__What the task requires__: Work out how many lines of the material below mention the word "will"; reply with the number only.

__Dataset content__:
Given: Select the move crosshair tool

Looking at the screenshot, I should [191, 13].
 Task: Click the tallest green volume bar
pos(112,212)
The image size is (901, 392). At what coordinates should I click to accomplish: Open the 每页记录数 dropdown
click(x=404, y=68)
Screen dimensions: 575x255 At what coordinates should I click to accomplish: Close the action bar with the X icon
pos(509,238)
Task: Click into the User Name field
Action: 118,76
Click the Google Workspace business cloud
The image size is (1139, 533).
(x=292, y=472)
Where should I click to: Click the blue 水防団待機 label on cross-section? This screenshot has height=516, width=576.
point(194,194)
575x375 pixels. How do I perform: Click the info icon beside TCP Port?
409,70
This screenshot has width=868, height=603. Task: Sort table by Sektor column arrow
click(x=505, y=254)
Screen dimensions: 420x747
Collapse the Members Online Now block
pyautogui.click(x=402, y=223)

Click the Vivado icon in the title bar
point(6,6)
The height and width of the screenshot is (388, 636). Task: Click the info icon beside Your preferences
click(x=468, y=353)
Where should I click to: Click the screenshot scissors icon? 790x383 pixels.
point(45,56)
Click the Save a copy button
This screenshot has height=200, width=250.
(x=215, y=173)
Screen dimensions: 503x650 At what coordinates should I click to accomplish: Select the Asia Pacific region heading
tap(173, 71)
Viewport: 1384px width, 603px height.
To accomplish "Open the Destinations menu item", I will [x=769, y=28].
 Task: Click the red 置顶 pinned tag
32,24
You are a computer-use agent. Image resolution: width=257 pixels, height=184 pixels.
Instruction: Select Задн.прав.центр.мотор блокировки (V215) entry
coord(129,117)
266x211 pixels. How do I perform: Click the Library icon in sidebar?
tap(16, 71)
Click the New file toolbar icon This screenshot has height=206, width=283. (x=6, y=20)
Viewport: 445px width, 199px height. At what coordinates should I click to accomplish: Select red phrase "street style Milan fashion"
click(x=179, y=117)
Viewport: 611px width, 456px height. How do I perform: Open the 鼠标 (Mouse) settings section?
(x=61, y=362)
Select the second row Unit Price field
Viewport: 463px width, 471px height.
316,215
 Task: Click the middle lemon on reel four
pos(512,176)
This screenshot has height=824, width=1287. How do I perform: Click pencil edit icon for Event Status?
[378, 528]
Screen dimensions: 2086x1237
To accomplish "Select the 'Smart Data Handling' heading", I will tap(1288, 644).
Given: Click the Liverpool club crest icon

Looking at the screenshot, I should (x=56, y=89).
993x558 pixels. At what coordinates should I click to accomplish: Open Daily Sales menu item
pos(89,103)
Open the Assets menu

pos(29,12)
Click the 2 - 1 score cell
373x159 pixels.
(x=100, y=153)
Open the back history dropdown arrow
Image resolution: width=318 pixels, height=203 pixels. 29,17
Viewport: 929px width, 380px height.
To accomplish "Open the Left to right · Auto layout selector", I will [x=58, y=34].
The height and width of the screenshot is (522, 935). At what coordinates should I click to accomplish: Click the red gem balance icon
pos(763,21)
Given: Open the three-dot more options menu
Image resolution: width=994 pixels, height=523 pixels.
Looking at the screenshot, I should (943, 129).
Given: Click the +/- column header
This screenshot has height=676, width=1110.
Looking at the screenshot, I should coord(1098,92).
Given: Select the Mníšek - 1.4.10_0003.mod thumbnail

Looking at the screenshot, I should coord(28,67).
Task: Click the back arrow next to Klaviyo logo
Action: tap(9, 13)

__Solution to this task__: 3